## WHAT YOU NEED TO DO
Please list every legal authority cited in the court opinion excerpt below, giving each citation in full as it appears.

** Begin SELECTED EXCERPT **

It is unquestioned that plaintiff is entitled to the full contract price unless, as defendant asserts, plaintiff breached the contract and damage to defendant resulted. Defendant contends that it has shown such a breach by plaintiff and that the damages suffered are represented in the amounts which it was obligated to pay the landowners. Having alleged a breach of contract, the burden is on the Government to prove damages, which in this case involves establishing that it was obligated to pay the amounts expended. Spartan Aircraft Co. v. United States, 100 F.Supp. 171, 120 Ct.Cl. 327; General Steel Products Corp. v. United States, D.C.N.Y., 36 F.Supp. 498; see also Annotation 38 A.L.R. 566, 589. It should be noted in passing that while defendant argues that certain portions of this case are exceptions to the general rule of liability in independent contract situations, the plaintiff’s status as an independent contractor is not in dispute.
Inasmuch as the amount deducted from the contract price was expended in five separate settlements, each involving somewhat distinct factual situations, we deem it expedient to deal with each in turn.

** End SELECTED EXCERPT **
** Begin RECORD EXCERPTS **

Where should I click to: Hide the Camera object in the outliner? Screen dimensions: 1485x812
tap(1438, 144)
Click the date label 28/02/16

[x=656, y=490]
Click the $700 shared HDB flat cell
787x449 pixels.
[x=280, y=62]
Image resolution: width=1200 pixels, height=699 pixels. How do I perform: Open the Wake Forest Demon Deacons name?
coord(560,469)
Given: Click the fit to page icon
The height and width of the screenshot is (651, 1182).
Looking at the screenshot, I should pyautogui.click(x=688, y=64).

** End RECORD EXCERPTS **
** Begin RECORD EXCERPTS **

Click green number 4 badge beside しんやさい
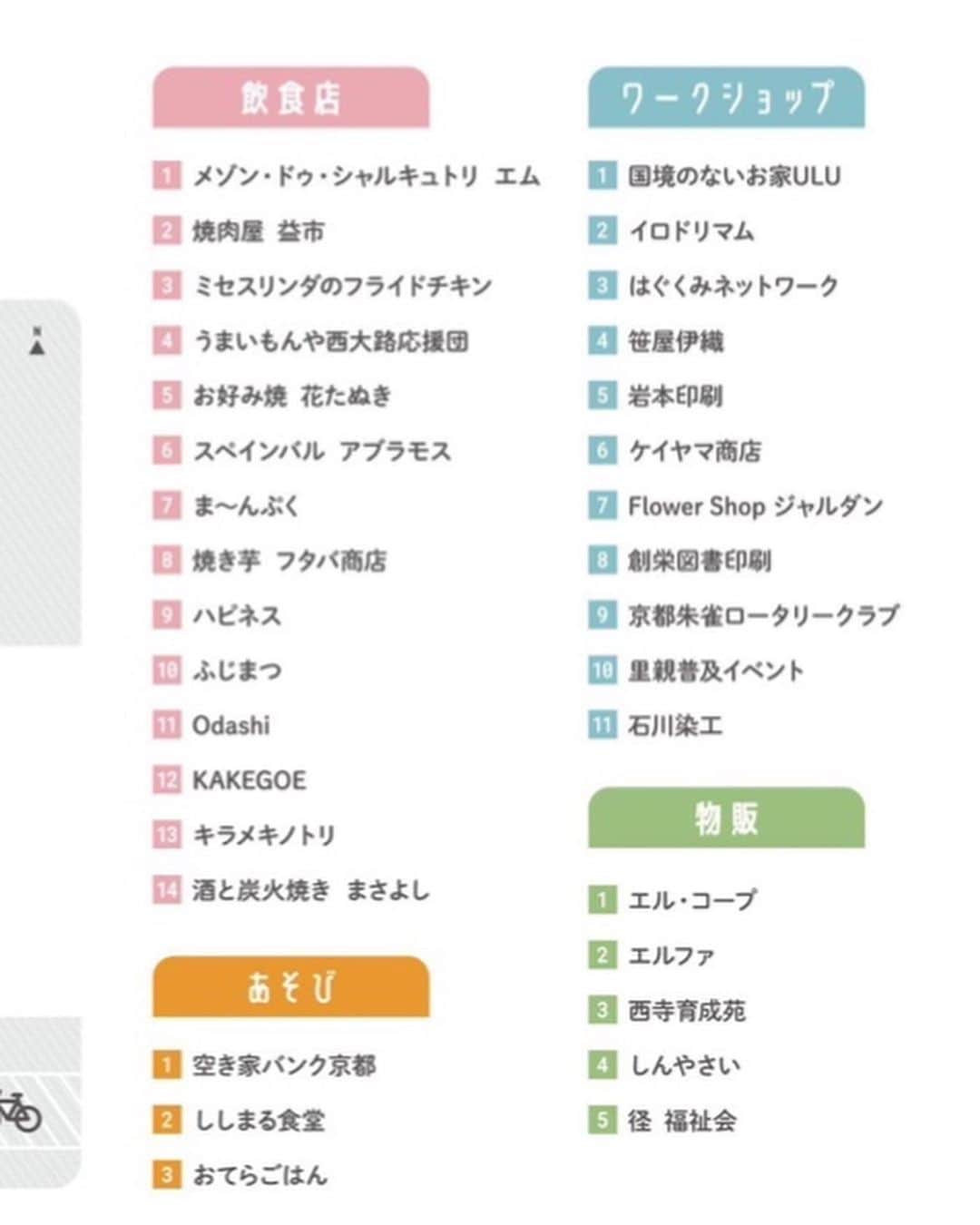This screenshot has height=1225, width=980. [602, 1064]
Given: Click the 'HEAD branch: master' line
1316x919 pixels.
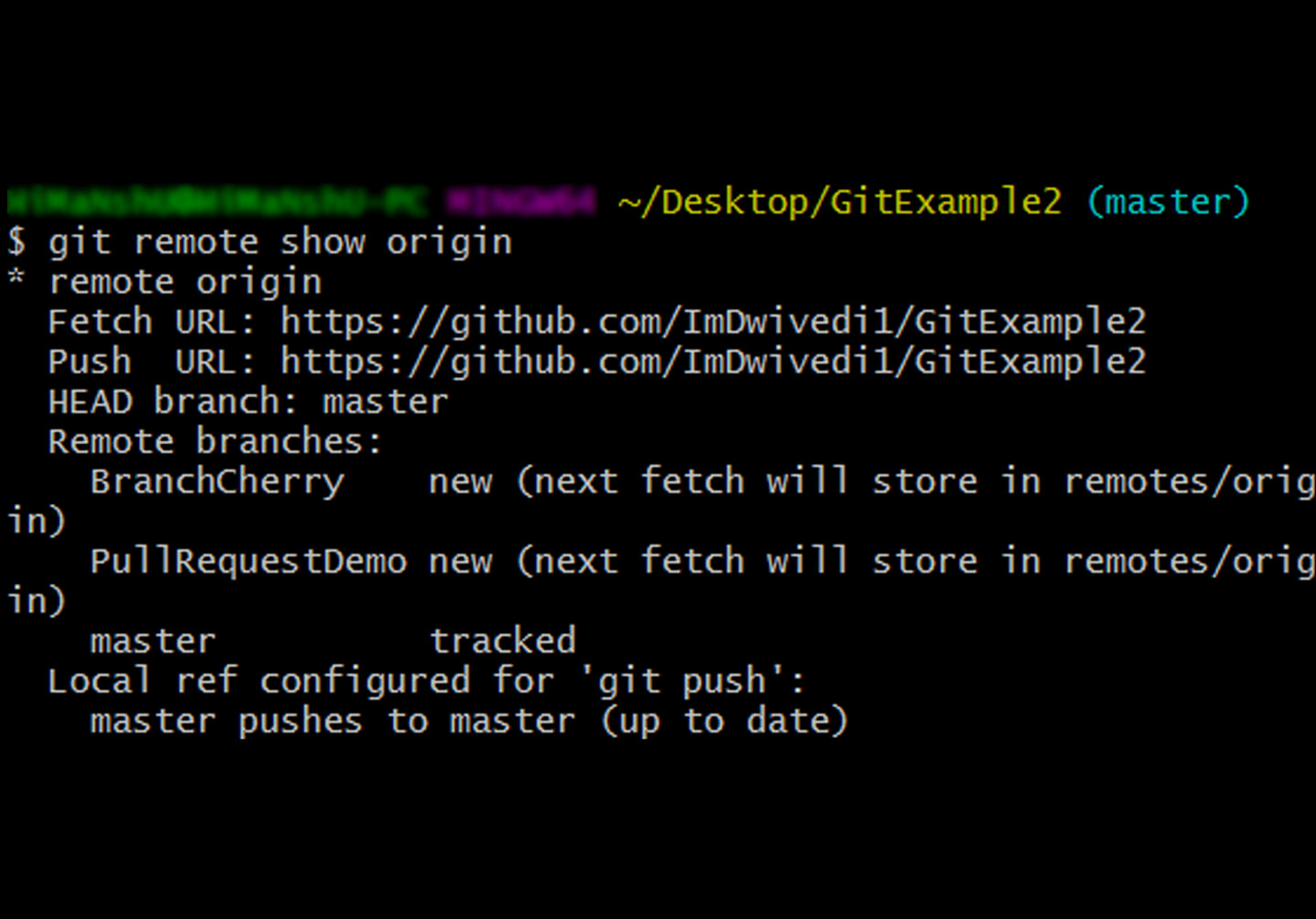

** End RECORD EXCERPTS **
** Begin RECORD EXCERPTS **

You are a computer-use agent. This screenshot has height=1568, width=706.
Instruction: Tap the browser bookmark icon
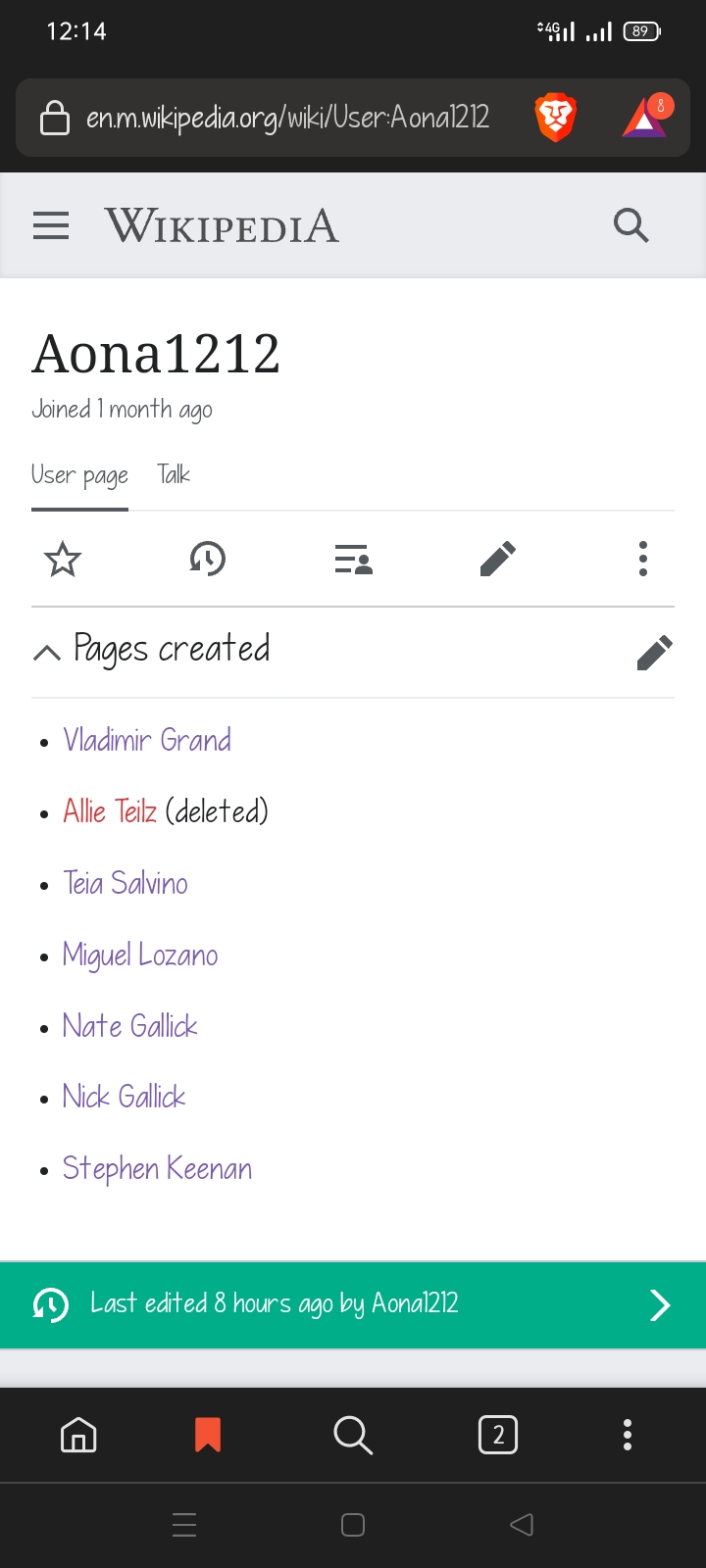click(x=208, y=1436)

** End RECORD EXCERPTS **

## EXPECTED ANSWER
- Spartan Aircraft Co. v. United States, 100 F.Supp. 171, 120 Ct.Cl. 327
- General Steel Products Corp. v. United States, D.C.N.Y., 36 F.Supp. 498
- Annotation 38 A.L.R. 566, 589